» WHAT IS EXPECTED: Please rewrite the entries below as a numbered list, one line per item, with blank lines and pictures left out.

» DATA PROVIDED:
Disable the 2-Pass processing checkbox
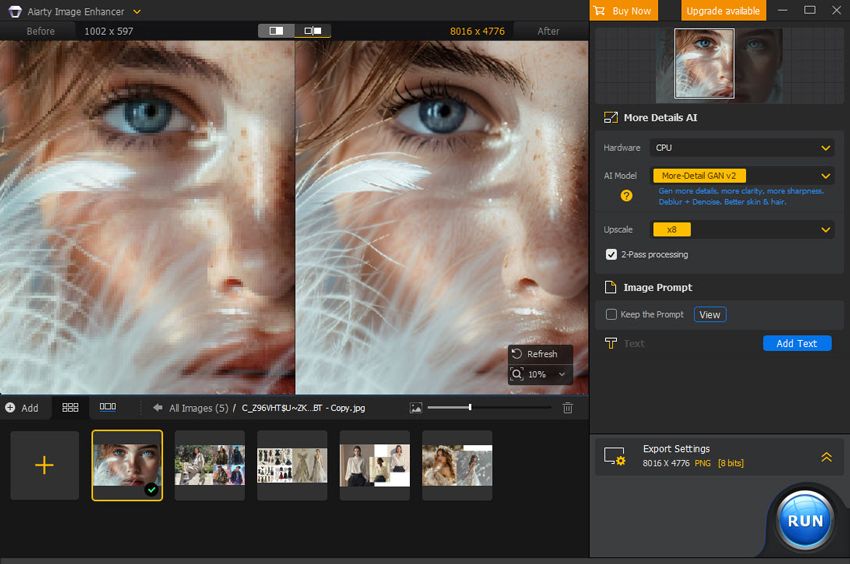 coord(611,255)
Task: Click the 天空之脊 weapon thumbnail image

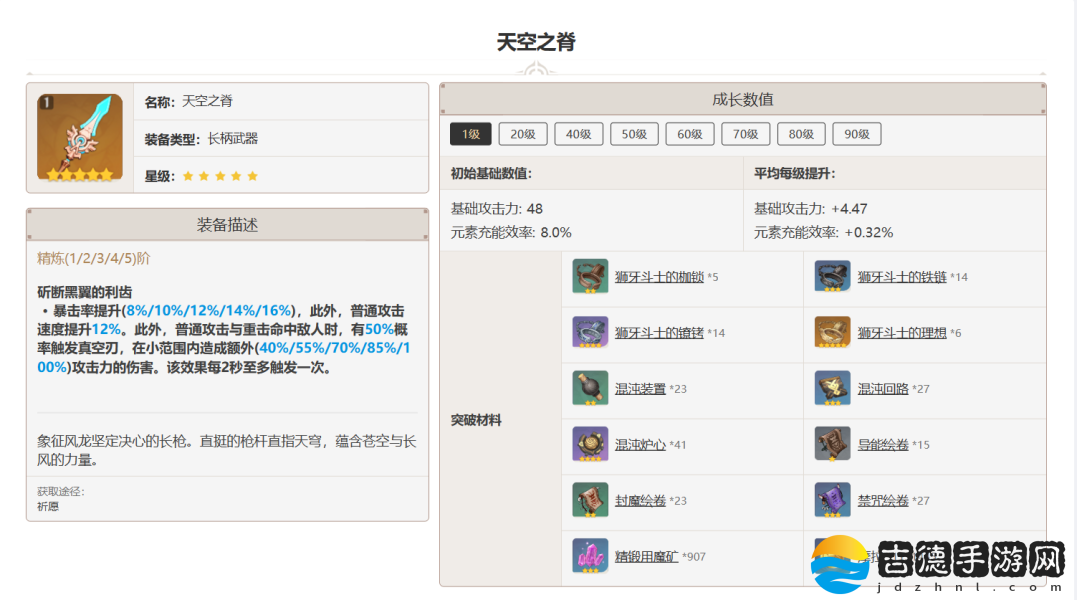Action: (x=80, y=137)
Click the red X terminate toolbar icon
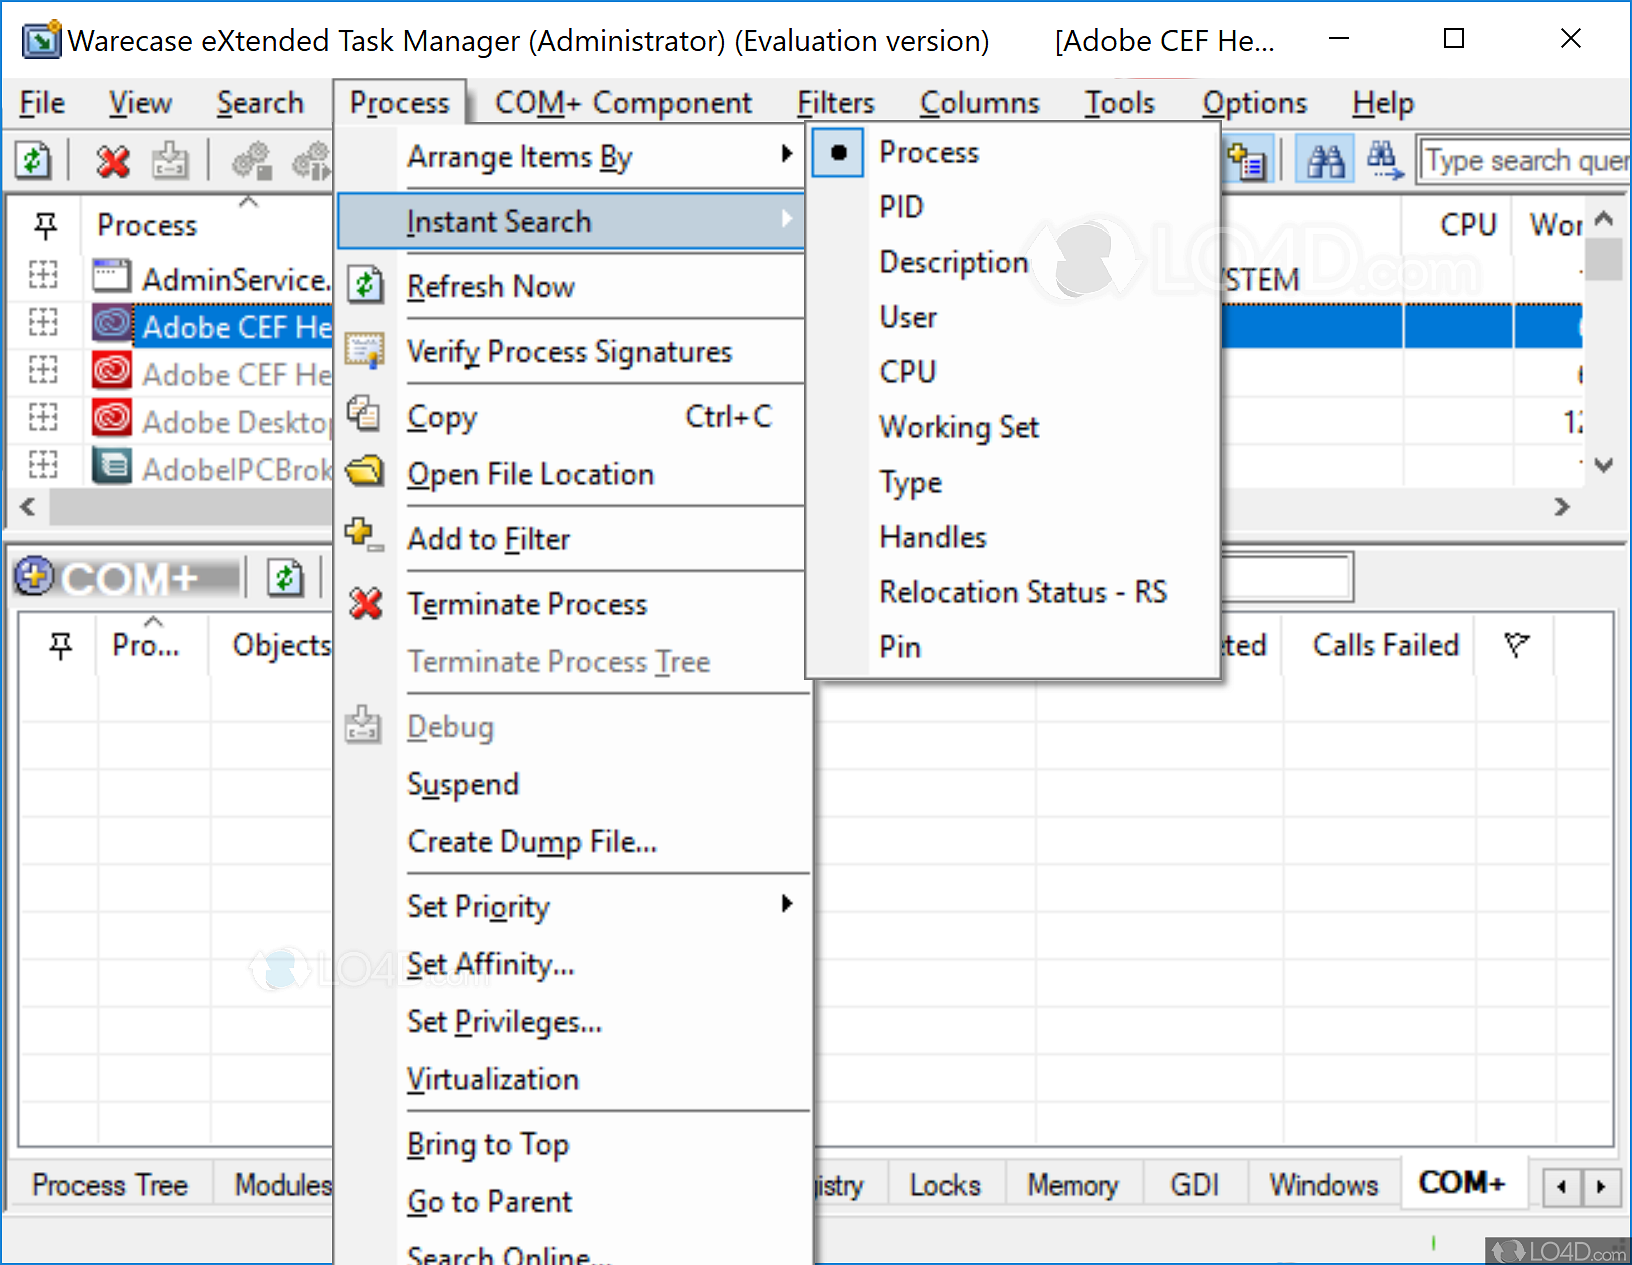 click(x=113, y=161)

» SOLUTION:
1. Disable the 2-Pass processing checkbox
2.  coord(611,255)
3. Task: Click the 天空之脊 weapon thumbnail image
4. Action: (x=80, y=137)
5. Click the red X terminate toolbar icon
6.  click(x=113, y=161)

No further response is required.